| Do this |
In the notebook code below, rewrite the stretch from "full_cmudict = cmudict.dict()" through "as single elements.", replacing every "full_cmudict" with "raw_cmudict".

| Supplied text |

In [1]:
from phonemes import *
import nltk
from nltk.corpus import cmudict
from wordfreq import top_n_list
from collections.abc import Iterable
import re
from enum import Enum, auto

TOP_N = 100000
VOWELS = {'a', 'e', 'i', 'o', 'u'}


In [8]:
nltk.download('cmudict')

[nltk_data] Downloading package cmudict to
[nltk_data]     /Users/cpleasants/nltk_data...
[nltk_data]   Package cmudict is already up-to-date!


True

In [2]:
def strip_emphasis(word_phonemes: list):
    stripped = []
    for phoneme in word_phonemes:
        stripped.append(''.join(c for c in phoneme if c.isalpha()))
    return stripped

In [3]:
top_n = top_n_list('en', TOP_N)
full_cmudict = cmudict.dict()

simplified_cmudict = {
    word : strip_emphasis(full_cmudict[word][0]) for word in top_n if word in full_cmudict
}

In [4]:
def get_flat_list(li:Iterable):
    """
    Flattens an iterable into a single list.

    If an element in the input iterable is a list, set, or tuple, its items are
    added individually to the output list. Strings and other non-iterables are
    treated as single elements.

    Args:
        li (Iterable): The input iterable, which may contain nested lists, sets, or tuples.

    Returns:
        list: A flattened list containing all individual elements.

| Provided records |
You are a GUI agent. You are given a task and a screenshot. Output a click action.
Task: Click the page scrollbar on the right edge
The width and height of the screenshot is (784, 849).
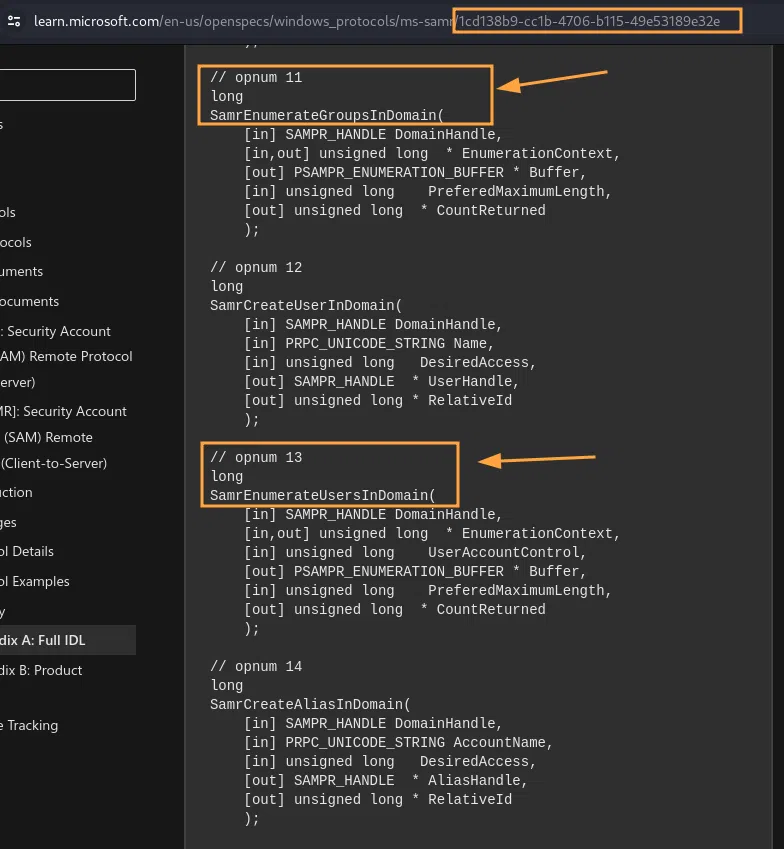pos(779,400)
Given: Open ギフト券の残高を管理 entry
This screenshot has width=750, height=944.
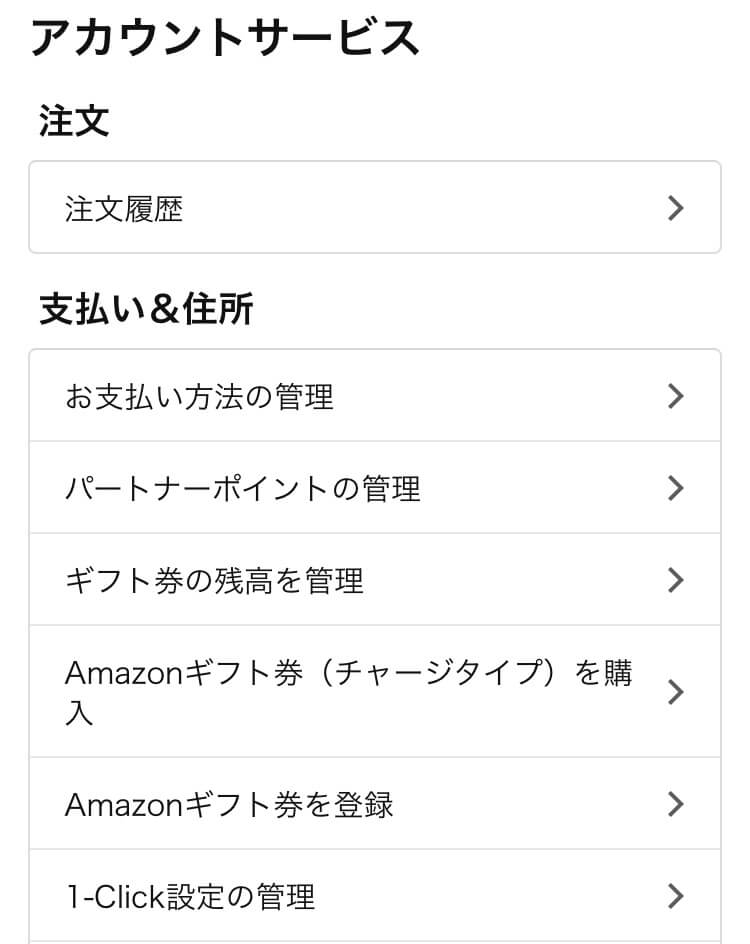Looking at the screenshot, I should click(x=374, y=580).
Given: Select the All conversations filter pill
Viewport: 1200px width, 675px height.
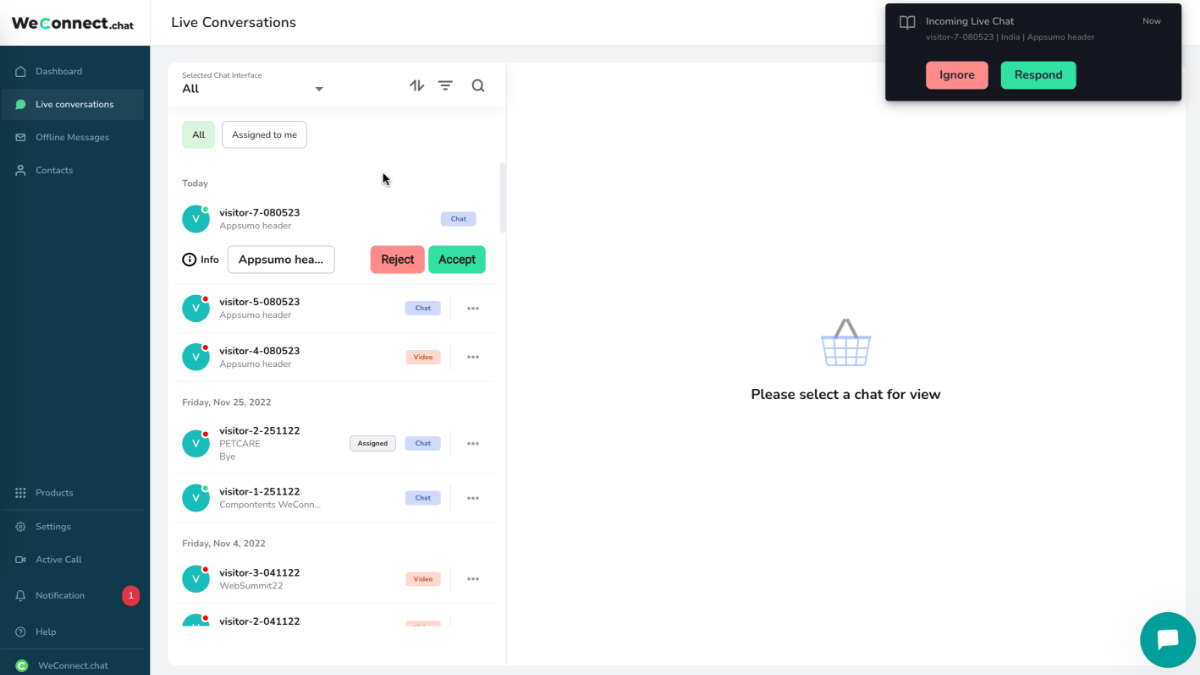Looking at the screenshot, I should coord(198,134).
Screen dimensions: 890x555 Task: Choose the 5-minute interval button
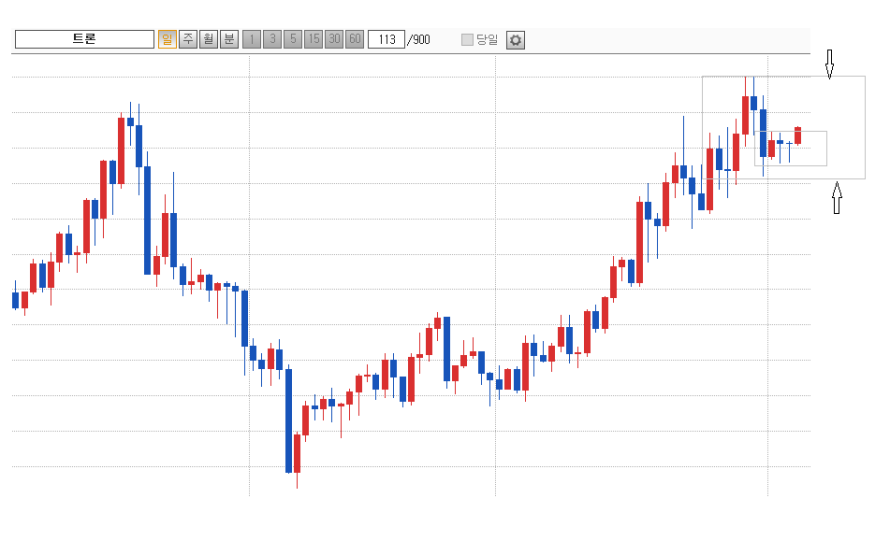(x=292, y=40)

| Final result |
raw_cmudict = cmudict.dict()

simplified_cmudict = {
    word : strip_emphasis(raw_cmudict[word][0]) for word in top_n if word in raw_cmudict
}

In [4]:
def get_flat_list(li:Iterable):
    """
    Flattens an iterable into a single list.

    If an element in the input iterable is a list, set, or tuple, its items are
    added individually to the output list. Strings and other non-iterables are
    treated as single elements.